Prunus grayana (syn. Padus grayana (Maxim.) C.K.Schneid., Prunus padus var. japonica Miq.; Japanese bird cherry or Gray's bird cherry; Japanese ウワミズザクラ Uwa-mizu-zakura; Chinese 灰叶稠李 hui ye chou li) is a species of bird cherry native to Japan and China, occurring at medium altitudes of 1,000–3,800 m in the temperate zone. It prefers sunshine and moist (but drained) soil.

It is a small deciduous tree reaching a height of 8–20 m. The trunk is slender with smooth grey to purple-grey bark marked with horizontal brown lenticels, with a strong smell when cut. The leaves are elliptical to ovoid, 4–10 cm long and 1.8–4.5 cm broad, with a serrated margin with aristate tips to the serrations. The lowest teeth of a leaf feature two glands. The flowers are produced on 5–8 cm long racemes, each flower 7–10 mm diameter, with five white petals; they are hermaphroditic, and appear in mid-spring after the leaves. The fruit is a small drupe, about 8 mm in diameter, green at first, then red and finally ripening black in mid summer.

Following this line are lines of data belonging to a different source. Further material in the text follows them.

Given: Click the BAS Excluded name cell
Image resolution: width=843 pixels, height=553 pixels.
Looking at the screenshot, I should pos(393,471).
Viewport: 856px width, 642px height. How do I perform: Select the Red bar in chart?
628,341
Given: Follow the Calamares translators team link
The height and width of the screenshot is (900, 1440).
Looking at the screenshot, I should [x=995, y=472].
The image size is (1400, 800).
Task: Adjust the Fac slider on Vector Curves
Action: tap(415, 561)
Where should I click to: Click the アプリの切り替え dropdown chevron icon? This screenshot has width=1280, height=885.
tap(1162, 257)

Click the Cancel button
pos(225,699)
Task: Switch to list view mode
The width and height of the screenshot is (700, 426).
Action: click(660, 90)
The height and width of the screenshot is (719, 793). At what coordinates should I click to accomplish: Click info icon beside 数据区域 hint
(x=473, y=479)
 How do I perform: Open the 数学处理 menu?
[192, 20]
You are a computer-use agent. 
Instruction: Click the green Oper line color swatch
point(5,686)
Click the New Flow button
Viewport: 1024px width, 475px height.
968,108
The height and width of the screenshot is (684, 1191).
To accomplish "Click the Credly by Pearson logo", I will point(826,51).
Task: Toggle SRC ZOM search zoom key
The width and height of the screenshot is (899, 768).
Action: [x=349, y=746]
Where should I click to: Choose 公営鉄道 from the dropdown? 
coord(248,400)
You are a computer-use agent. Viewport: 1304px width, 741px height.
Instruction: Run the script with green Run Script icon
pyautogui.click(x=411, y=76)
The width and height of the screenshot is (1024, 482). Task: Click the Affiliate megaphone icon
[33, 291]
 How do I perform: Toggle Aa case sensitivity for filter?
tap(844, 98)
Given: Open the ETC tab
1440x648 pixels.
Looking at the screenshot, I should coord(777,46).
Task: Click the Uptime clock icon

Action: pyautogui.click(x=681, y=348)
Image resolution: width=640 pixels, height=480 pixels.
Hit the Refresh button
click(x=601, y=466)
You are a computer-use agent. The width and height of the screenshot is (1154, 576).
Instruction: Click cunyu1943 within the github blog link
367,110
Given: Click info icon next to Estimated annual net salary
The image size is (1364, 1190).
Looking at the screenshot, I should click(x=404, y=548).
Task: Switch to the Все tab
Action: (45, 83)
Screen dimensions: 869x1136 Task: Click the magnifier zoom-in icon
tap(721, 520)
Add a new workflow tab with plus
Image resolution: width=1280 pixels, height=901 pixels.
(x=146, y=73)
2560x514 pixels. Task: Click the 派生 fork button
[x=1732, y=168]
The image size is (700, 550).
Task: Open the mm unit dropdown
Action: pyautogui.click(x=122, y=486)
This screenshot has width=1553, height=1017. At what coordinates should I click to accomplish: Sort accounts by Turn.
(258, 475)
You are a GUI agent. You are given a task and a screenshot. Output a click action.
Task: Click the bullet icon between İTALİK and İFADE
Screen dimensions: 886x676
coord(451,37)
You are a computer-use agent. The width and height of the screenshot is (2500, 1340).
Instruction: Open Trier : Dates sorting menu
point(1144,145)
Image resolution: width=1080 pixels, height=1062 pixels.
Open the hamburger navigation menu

It is very closely related to Prunus padus (Bird cherry), differing in the aristate tips to the leaf serration (blunt-pointed in P. padus), and the longer style in the flower.

==Uses==
The flowers, fruit and seed are all edible and are prepared and eaten in Japan. The fruit can be preserved with salt to make a dish called Anningo. The bark and roots are the source of a green dye. The wood is very hard and splits easily. It is used in various cabinet-making and various other ornamental applications.

==Classification==
The taxon was described in 1864 by Miquel as Prunus padus var. japonica, on the basis of specimens collected by Siebold. After a review of the previous literature, Maximowicz in St. Petersburg decided in 1883 the tree was a distinct species, and named it Prunus grayana after Asa Gray.